Methodologies
Vector search indexes should be compared by both search quality and performance. A fast index is not useful if it misses too many neighbors, and a high-recall index may not be practical if it is too slow to build or query. For index selection guidance, see Vector Database.
This page describes how to make benchmark results comparable by using recall buckets, Pareto curves, and consistent reporting for build and search metrics. It also explains how these ideas apply to large datasets and points to cuVS Bench for reproducible benchmark runs.
Pareto curves
Imagine every tuning run is a toy car. You want a car that is fast, but you also care how much work it took to build. If one car is both faster and easier to build than another car, the slower and harder-to-build car is not a useful choice. The cars that are not beaten this way form the Pareto curve.
For vector indexes, each tuning run is a point with quality, build time, and search performance. A point is on the Pareto curve when no other run is better on the metric being compared without making another metric worse. Finding these points usually requires a parameter sweep or another hyperparameter optimization method.
For each quality bucket, summarize build time by taking the points on the Pareto curve in that bucket and averaging their corresponding build times. This gives an expected build time for the quality window instead of forcing one run to represent the whole bucket.
Recall
Recall measures how many exact nearest neighbors were returned by an approximate search. For one query, recall is the number of returned neighbors that also appear in the exact ground-truth result, divided by k. Across many queries, divide the total number of matched neighbors by n_queries * k.

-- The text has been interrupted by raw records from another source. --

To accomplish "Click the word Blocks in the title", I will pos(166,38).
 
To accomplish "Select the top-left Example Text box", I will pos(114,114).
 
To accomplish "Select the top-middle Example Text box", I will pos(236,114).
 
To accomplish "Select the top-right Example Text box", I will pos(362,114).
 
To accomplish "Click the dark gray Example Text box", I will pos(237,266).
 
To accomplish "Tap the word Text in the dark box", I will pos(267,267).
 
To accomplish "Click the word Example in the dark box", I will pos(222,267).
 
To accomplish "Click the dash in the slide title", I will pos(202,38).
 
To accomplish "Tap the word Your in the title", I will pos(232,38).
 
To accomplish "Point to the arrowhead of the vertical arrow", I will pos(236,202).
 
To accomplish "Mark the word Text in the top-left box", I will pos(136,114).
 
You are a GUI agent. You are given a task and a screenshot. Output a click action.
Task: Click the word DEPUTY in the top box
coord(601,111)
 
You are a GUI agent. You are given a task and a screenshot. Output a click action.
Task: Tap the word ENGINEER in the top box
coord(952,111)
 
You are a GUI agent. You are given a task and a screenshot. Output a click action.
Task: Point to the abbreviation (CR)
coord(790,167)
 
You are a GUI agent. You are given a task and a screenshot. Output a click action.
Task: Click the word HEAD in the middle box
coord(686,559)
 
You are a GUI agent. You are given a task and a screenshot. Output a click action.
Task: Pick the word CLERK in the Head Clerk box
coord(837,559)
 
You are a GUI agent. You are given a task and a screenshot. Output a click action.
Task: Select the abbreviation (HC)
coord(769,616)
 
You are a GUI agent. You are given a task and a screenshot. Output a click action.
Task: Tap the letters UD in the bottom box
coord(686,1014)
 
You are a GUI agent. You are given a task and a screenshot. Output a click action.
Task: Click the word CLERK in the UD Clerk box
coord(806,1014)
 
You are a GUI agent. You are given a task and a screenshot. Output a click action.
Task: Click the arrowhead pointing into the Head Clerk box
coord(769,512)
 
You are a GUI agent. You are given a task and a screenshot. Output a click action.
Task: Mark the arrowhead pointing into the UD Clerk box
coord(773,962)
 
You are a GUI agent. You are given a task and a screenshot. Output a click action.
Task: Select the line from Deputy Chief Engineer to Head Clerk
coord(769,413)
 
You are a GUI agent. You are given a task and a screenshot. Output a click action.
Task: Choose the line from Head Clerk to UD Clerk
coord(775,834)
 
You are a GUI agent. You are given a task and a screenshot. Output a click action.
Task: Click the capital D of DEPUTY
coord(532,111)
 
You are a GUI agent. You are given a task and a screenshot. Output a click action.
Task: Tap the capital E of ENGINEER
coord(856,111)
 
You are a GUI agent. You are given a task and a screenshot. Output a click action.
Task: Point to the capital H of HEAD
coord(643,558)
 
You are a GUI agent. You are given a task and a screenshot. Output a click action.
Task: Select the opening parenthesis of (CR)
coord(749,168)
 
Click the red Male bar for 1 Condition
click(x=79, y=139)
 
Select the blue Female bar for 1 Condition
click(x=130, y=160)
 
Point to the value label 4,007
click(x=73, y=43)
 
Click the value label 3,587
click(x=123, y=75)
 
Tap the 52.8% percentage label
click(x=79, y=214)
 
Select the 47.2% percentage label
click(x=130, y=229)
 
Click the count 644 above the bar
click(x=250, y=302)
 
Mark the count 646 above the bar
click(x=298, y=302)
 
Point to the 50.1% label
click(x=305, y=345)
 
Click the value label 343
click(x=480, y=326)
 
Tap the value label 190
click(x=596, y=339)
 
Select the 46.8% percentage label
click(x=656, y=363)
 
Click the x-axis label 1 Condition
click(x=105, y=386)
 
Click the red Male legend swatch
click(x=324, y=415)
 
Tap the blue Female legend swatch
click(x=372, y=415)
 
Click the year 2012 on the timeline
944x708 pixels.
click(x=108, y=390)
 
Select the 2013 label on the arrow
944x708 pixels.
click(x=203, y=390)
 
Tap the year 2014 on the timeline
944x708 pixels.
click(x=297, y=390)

Index parameters control the recall and performance trade-off. The figure below shows eight indexes trained on the same data with different parameters. Higher recall often requires longer build times or slower searches, so reporting only the fastest or highest-recall run is not a fair comparison.
Fair comparisons
Compare latency, throughput, and build time only at similar recall levels. If two indexes are measured at different recall, the comparison mixes quality and speed into one number, and this is not a fair comparison.
A practical approach is to group results into recall buckets:
This makes results easier to interpret. For example: “At 95% recall, model A builds 3x faster than model B, but model B has 2x lower latency.”
Large datasets
For database architecture terms, see the Vector Database guide. This page focuses on how to benchmark once the evaluation scope is clear: a standalone index, one local partition, a globally partitioned index, or the full database system.
Representative-sample tuning is appropriate when the benchmarked sample matches the unit that will actually be searched in production. For locally partitioned systems, that usually means tuning against the expected partition or segment size, not the full database size. For globally partitioned systems, tuning is more dependent on the full data distribution, so random samples need to be used carefully.
For a step-by-step workflow, see Tuning Indexes.
Methodology summary
- Define the scope, dataset, distance metric,
k, batch size, filters, hardware, and concurrency before comparing results. - Generate exact ground truth, sweep or tune build and search parameters, group results into recall buckets, and compare Pareto points within each bucket.
- Report recall, latency, throughput, build time, and memory (if needed) together so quality and performance are not separated from the cost of achieving them.
cuVS provides cuVS Bench for reproducible benchmarks that follow these methodologies and produce comparable outputs across datasets, algorithms, and hardware.